The International Finance Corporation, a member of the World Bank has lent Ksh18.6 billion to the Kenyan banking subsidiary of Equity Group.
The loan from IFC will support hundreds of Kenyan businesses in the manufacturing, health, trade, transport, and consumer goods sectors.
Equity Group Managing Director and Chief Executive James Mwangi said the partnership with the global financier will help increase working capital and trade-related lending to its small and medium-sized enterprise (SME) clients in Kenya to cushion them from the ravages of COVID-19 pandemic.
“IFC’s loan, part of our business continuity management plan, will help Equity Bank extend much-needed support to our clients, particularly to SMEs in sectors hit hard by COVID-19. We have proposed to support and walk with them so that they can survive during this crisis, recover, and thrive after it,” said Dr. Mwangi.

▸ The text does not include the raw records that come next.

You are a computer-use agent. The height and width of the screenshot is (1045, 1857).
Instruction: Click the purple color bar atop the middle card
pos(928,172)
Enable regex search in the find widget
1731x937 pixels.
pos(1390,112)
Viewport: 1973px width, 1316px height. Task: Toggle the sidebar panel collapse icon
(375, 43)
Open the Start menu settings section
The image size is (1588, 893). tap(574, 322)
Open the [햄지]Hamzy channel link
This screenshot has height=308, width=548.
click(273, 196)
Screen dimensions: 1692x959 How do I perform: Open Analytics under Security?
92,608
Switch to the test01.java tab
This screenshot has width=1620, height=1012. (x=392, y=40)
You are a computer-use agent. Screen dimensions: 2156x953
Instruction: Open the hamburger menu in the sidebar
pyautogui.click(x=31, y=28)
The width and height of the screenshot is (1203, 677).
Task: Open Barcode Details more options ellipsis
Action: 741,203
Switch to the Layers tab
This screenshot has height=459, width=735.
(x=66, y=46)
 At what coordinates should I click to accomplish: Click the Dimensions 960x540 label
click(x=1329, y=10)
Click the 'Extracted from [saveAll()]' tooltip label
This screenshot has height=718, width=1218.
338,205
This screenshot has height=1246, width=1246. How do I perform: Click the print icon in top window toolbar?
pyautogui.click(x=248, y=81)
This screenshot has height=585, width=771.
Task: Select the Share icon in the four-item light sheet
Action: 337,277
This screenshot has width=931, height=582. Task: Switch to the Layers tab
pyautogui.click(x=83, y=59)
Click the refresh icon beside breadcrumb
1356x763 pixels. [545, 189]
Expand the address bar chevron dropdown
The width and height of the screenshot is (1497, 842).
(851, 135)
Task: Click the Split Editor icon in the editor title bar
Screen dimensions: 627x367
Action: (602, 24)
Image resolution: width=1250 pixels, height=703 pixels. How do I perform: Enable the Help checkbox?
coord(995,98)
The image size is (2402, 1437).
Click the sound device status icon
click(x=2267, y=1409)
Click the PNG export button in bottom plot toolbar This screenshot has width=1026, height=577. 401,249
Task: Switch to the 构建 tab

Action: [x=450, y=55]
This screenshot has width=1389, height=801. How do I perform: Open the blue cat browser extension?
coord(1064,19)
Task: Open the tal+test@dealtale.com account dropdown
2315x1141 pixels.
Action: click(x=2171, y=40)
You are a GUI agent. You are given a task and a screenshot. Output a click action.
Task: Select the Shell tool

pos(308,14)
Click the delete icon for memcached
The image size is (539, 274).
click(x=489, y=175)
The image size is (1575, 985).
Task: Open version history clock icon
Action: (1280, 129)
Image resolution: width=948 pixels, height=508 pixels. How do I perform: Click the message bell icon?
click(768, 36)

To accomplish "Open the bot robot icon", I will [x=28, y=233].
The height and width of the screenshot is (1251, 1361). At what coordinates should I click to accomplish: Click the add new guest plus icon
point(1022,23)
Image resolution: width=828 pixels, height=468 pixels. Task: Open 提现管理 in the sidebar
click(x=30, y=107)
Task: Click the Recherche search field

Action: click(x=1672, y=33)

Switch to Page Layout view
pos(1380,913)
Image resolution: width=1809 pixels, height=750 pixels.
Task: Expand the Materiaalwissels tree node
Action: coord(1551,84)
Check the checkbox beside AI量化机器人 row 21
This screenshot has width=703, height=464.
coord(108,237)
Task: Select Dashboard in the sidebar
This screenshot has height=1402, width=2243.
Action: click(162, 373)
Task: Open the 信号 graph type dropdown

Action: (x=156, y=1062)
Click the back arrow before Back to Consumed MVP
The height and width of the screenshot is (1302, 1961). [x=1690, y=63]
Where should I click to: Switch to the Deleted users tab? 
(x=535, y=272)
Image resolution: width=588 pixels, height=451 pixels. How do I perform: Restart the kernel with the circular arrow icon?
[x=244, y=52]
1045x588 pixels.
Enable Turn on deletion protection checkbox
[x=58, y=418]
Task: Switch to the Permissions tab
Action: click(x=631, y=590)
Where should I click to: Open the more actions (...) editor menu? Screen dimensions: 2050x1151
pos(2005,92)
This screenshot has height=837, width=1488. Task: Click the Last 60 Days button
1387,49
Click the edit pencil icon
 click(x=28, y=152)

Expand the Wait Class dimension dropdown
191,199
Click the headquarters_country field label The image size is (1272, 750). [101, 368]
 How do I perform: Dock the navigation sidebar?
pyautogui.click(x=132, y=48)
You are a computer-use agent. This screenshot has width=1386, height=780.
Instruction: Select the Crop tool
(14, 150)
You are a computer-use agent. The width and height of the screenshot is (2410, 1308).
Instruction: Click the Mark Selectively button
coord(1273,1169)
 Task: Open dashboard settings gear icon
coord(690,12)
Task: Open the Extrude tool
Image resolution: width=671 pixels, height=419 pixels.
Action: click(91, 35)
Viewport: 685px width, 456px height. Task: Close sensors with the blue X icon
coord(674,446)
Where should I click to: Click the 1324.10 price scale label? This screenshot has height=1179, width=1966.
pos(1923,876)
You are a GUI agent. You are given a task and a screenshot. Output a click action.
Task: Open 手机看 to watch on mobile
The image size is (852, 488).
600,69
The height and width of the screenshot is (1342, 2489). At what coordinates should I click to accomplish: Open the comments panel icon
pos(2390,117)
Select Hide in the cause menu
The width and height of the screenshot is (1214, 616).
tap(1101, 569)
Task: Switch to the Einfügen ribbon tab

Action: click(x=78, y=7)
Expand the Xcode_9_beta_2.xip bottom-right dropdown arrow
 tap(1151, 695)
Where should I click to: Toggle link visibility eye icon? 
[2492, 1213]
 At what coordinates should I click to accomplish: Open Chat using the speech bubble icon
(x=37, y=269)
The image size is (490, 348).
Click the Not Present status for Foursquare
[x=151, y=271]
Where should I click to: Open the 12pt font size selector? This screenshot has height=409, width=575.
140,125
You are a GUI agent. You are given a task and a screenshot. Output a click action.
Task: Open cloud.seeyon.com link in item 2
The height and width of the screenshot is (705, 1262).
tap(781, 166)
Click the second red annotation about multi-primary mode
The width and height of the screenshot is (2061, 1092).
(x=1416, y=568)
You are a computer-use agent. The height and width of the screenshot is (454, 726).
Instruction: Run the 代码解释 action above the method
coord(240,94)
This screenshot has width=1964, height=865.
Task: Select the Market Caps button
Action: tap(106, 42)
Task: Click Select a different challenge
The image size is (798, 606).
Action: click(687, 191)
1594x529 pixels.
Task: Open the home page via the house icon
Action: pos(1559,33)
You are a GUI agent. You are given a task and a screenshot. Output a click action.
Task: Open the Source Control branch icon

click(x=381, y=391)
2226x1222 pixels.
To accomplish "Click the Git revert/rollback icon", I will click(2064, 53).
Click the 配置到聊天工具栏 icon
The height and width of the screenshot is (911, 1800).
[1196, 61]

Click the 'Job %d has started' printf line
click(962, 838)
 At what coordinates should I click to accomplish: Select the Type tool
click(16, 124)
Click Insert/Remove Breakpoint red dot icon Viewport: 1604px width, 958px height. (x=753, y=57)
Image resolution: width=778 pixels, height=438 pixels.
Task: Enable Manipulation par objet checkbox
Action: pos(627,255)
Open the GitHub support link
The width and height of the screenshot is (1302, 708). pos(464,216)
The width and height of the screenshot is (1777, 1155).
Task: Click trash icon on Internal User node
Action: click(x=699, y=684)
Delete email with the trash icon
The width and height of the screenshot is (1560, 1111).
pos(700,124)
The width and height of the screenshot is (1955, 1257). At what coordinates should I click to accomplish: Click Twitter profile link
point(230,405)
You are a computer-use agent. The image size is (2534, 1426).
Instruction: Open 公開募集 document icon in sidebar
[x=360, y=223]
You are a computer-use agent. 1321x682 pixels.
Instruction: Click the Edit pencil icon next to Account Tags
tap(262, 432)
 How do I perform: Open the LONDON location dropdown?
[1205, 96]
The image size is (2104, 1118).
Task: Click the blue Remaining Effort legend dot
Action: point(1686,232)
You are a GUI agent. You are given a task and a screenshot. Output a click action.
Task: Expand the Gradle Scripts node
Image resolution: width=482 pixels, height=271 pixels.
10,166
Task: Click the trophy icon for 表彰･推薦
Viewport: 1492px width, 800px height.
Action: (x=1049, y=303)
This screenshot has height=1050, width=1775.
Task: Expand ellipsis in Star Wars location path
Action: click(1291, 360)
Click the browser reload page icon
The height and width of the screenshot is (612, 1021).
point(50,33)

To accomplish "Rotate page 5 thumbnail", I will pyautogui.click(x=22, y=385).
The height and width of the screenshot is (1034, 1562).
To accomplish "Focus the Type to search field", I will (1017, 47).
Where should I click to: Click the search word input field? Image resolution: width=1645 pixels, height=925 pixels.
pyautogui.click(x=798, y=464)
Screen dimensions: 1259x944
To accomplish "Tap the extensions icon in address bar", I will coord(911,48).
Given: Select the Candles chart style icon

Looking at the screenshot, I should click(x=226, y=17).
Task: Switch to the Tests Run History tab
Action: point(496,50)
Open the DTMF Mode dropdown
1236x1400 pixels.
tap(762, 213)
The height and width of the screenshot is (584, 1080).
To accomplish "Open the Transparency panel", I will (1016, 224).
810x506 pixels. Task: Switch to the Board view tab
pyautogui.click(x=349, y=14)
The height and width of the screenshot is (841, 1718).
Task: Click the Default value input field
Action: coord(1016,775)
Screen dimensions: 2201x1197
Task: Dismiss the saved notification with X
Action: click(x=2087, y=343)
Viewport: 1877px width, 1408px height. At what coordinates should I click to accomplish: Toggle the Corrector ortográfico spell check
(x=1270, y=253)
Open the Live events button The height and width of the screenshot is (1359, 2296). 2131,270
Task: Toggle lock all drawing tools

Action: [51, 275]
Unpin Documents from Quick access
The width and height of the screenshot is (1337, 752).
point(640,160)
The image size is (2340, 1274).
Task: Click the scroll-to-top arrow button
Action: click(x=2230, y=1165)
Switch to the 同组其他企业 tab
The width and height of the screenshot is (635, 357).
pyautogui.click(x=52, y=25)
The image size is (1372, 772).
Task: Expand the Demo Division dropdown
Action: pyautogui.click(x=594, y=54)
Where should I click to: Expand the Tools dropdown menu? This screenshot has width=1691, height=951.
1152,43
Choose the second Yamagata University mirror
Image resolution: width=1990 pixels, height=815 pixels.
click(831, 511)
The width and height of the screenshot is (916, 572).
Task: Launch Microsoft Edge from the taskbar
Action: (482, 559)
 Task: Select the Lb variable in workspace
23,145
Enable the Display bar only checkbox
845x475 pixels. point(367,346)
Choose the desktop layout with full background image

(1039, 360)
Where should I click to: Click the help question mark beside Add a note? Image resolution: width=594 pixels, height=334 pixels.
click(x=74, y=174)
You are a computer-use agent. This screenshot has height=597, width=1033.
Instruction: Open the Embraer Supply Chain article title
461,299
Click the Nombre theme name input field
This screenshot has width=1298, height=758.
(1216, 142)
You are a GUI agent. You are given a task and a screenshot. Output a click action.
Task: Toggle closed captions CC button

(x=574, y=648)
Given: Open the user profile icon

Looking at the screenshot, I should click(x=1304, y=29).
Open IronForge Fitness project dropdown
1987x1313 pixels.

According to the deal, IFC will directly provide Ks. 5.6 billion, with the remaining Ksh.13 billion coming from partners.
IFC Country Manager for Kenya Manuel Moses said the deal will keep the businesses solvent and protect jobs during these unprecedented challenges posed by the virus.
Manuel disclosed to acquire 164.5 million shares of the lender directly and another 88.5 million shares through its IFC Financial Institutions Growth Fund LP.
Besides shoring up the bank’s capital base, the new loan will also be lent to customers fitting IFC’s impact investing criteria.
The International Financial Institution encourages the banks it funds to lend to women-owned enterprises and climate-related ventures such as renewable energy projects.
The loan from IFC, which is a member of the World Bank Group, is one of the single-largest credit facilities to a Kenyan lender.